The recommendation to use Deauville criteria at end of treatment in place of IHP criteria has been incorporated into updates of expert recommendations in PET imaging, such as that from the 4th International Workshop on Positron Emission Tomography in Lymphoma [55], and into the updated standard lymphoma response criteria, the Lugano classification [24], due to its improved reproducibility and correlation with outcome in DLBCL.

Leveraging PET in clinical trials

The clinical utility of PET scanning in lymphoma has been demonstrated in terms of both improved staging, allowing physicians to accurately plan treatment approach based on disease extent, and response assessment at end of treatment in order to optimally assess whether the patient has achieved a complete remission or needs evaluation for possible residual disease.

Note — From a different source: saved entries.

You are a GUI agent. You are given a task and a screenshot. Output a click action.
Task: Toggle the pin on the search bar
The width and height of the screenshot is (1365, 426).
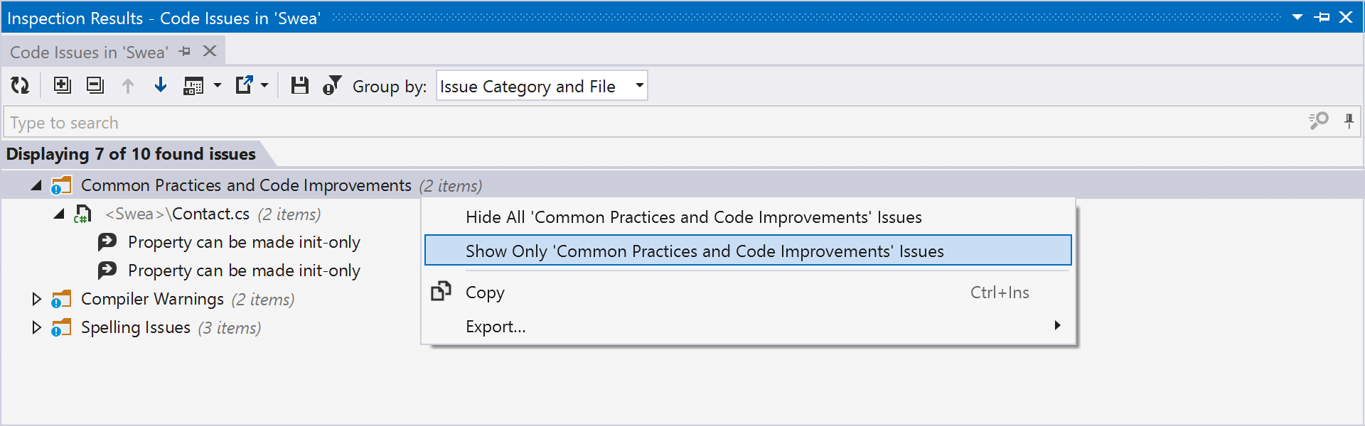click(1349, 121)
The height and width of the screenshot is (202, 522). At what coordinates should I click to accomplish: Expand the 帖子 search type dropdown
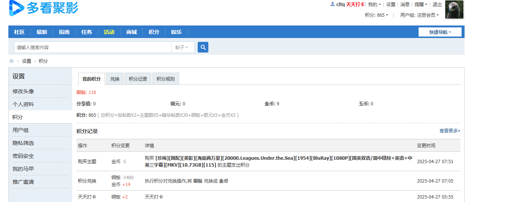click(182, 48)
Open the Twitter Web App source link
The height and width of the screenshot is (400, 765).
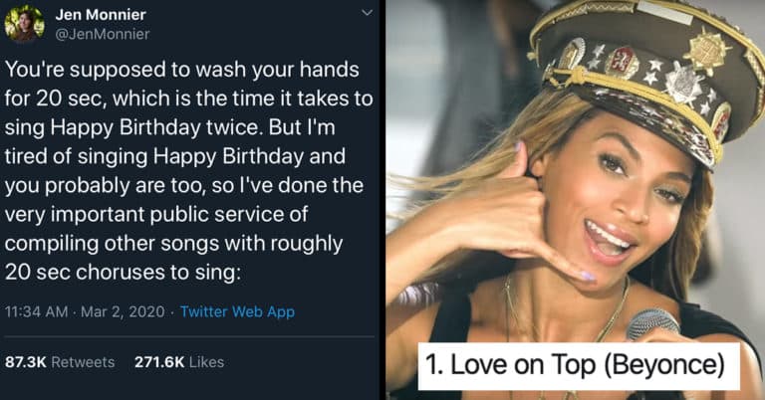pyautogui.click(x=237, y=311)
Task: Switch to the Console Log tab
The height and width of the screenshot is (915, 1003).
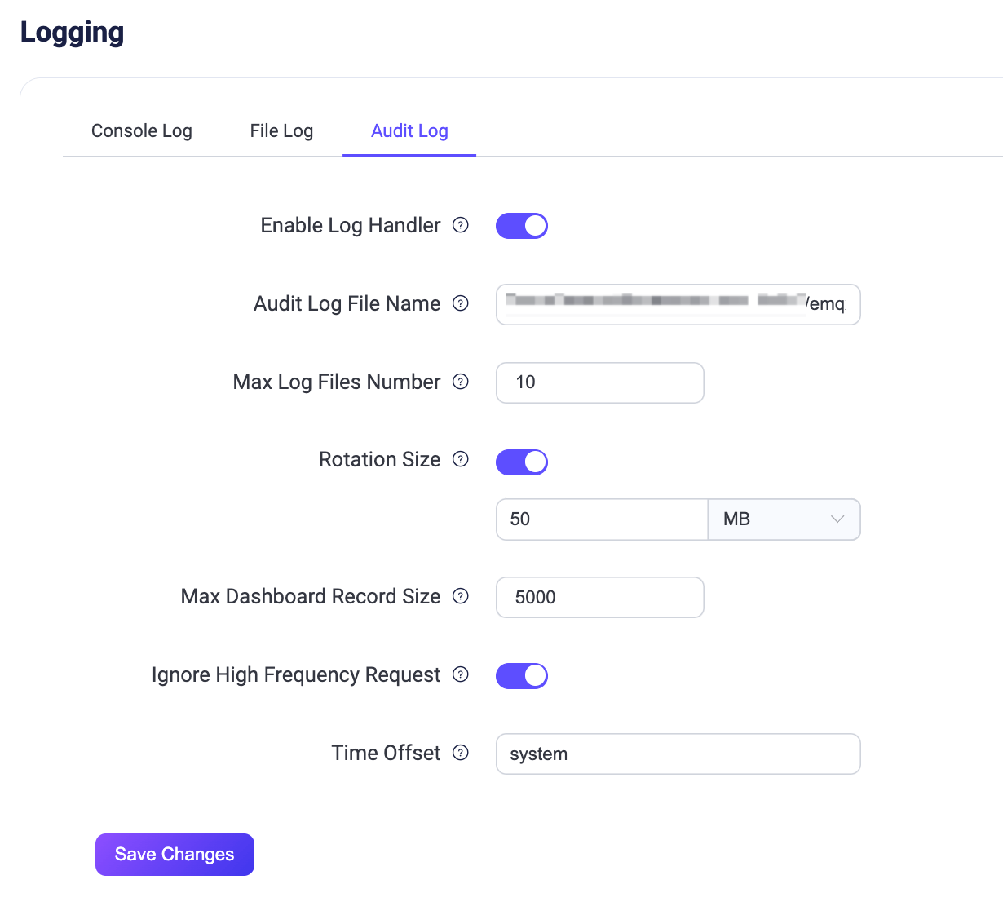Action: click(141, 130)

The impact of PET scanning on conduct of clinical trials, conversely, has been limited, as evidenced by the fact that recently-published large, randomized Phase 3 studies in DLBCL have not systematically reported or even obtained PET data [56],[57]. A major reason for this lack of impact is the fact that clinical trial endpoints depend on time-dependent outcome measures, such as overall survival or its accepted surrogate, progression free survival. Response rate is not an accepted surrogate for these time-dependent outcomes, because response, particularly as defined by conventional CT criteria, is an imprecise predictor of outcome. While response as defined by PET at the end of standard first-line therapy is a better predictor of PFS than CT-defined response [50], the power of PET-defined response to predict outcome has likewise not been established. If such a predictive relationship could be established, however, the use of PET-defined response as a surrogate in studies of lymphoma could provide major advantages in terms of shortening the timelines of clinical trials, allowing results to be available faster, with commensurate earlier incorporation of these results into optimizing care for patients with DLBCL.

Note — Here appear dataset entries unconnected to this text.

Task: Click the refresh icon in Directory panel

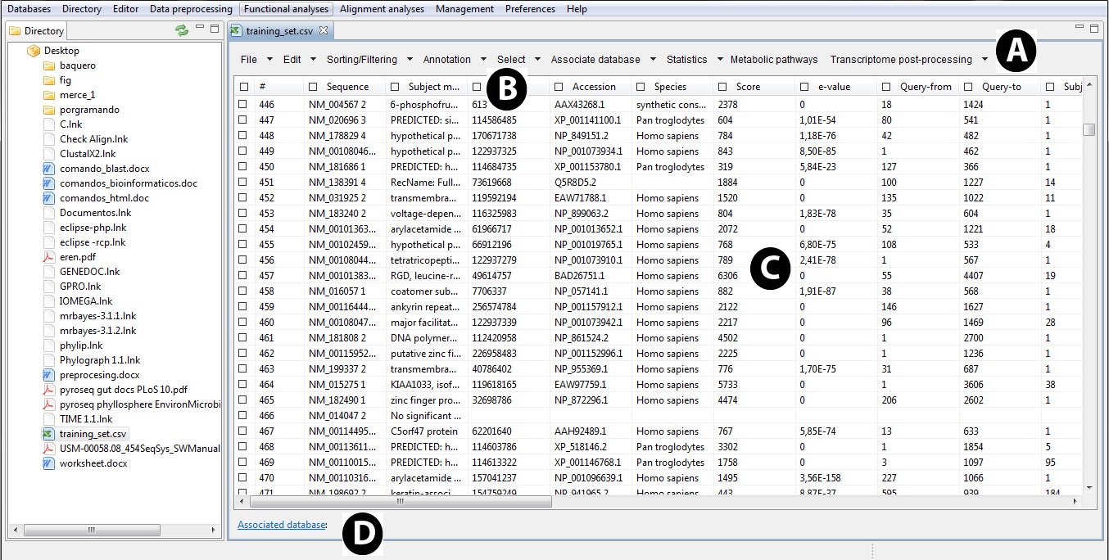Action: point(181,30)
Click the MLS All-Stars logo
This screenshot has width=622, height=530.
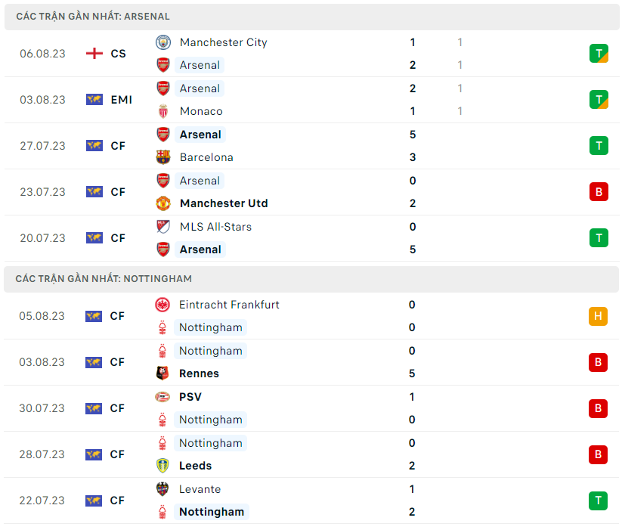pyautogui.click(x=163, y=227)
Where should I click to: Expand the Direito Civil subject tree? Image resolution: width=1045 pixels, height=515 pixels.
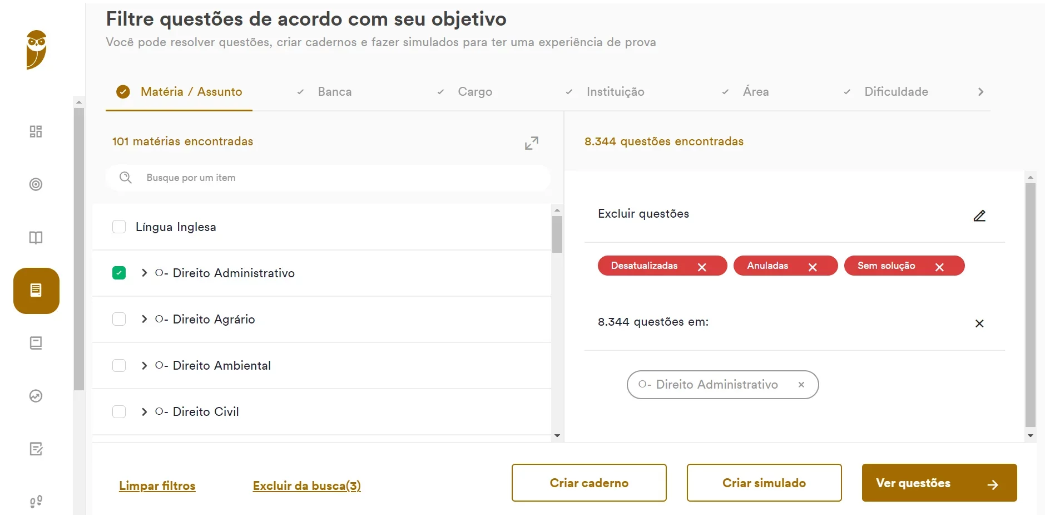(144, 411)
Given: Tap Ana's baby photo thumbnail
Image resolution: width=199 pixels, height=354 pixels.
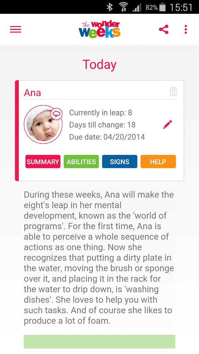Looking at the screenshot, I should pyautogui.click(x=43, y=124).
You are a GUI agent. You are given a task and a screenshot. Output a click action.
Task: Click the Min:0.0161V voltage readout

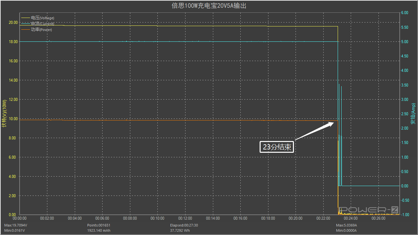point(15,230)
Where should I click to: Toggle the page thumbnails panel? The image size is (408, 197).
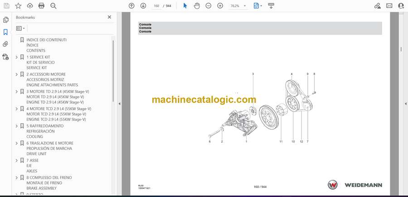pyautogui.click(x=6, y=20)
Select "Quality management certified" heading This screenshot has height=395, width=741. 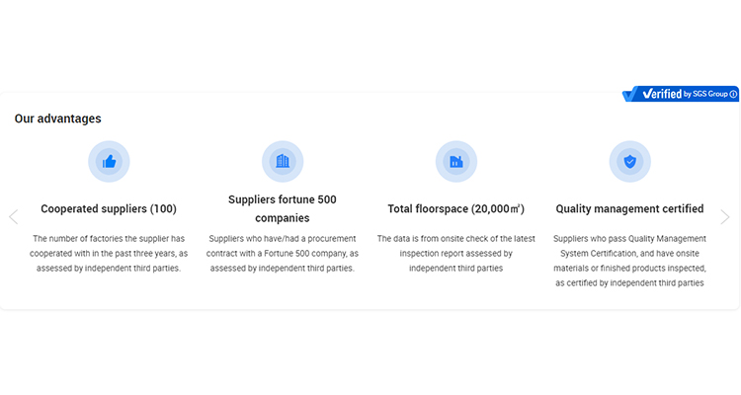click(x=629, y=209)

In qualifying a surrogate endpoint, specific criteria should be met. These include 1) that the endpoint have an accepted, standardized definition, 2) that there be data from multiple studies showing strong correlation of the endpoint with clinical outcome, 3) prospective clinical studies must validate that the surrogate is truly predictive of clinical outcome and to what extent, and 4) prospective studies should determine whether the surrogate endpoint is generalizable to other patient populations and treatments with alternative mechanisms [58]. Regarding the potential for use of PET as a surrogate in DLBCL, criterion number 2 is well supported. However, additional work is needed to define the optimal interpretation criteria (criterion number 1). Trials are currently ongoing attempting to prospectively validate PET results as a predictor of outcome (criterion 3), but the fourth point, determination of the utility of PET in the setting of treatments with differing mechanisms of action, will be an ongoing challenge. One could imagine that therapies targeting signaling pathways that directly interfere with glucose metabolism, such as PI3K inhibitors, could be less reliably associated with long term outcome, though providing an excellent measure of drug targeting.

Conclusions

In summary, PET scanning holds great promise in both clinical treatment and facilitation of clinical trials on DLBCL. More work is needed to understand the best interpretation methods and settings for the use of PET scanning. We eagerly await studies addressing these outstanding questions.